Problem to solve >> Repeat the lines from the line with "Click inside the 内容 content text area" to the line with "Given: Expand Advanced" in the listing below, keeping both end lines and adding nothing.

Data records >>

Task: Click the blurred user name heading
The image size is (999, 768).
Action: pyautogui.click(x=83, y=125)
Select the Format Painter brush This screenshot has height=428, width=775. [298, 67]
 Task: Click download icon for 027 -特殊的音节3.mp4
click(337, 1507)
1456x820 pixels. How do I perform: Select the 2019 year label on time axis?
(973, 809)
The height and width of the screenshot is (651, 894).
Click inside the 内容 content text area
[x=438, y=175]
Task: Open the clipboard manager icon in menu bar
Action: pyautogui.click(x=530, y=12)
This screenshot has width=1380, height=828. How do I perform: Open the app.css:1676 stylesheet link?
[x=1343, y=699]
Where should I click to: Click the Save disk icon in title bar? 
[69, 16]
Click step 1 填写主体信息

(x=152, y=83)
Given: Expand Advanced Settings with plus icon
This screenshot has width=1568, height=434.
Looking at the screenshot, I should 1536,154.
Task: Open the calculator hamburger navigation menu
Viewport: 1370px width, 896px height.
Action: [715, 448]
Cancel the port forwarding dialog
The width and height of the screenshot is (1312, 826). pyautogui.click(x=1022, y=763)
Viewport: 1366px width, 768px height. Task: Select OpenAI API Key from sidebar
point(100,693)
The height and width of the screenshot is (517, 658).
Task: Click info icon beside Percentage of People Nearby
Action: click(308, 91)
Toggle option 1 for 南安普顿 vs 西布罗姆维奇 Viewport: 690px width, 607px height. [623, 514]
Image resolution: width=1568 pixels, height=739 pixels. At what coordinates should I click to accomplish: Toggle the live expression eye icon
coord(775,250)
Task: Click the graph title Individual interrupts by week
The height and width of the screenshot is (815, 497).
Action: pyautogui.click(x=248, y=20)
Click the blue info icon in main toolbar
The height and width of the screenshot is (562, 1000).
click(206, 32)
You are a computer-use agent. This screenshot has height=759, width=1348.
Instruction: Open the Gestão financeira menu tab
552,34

Task solution >>
Click inside the 内容 content text area
[x=438, y=175]
Task: Open the clipboard manager icon in menu bar
Action: pyautogui.click(x=530, y=12)
This screenshot has width=1380, height=828. How do I perform: Open the app.css:1676 stylesheet link?
[x=1343, y=699]
Where should I click to: Click the Save disk icon in title bar? 
[69, 16]
Click step 1 填写主体信息

(x=152, y=83)
Given: Expand Advanced Settings with plus icon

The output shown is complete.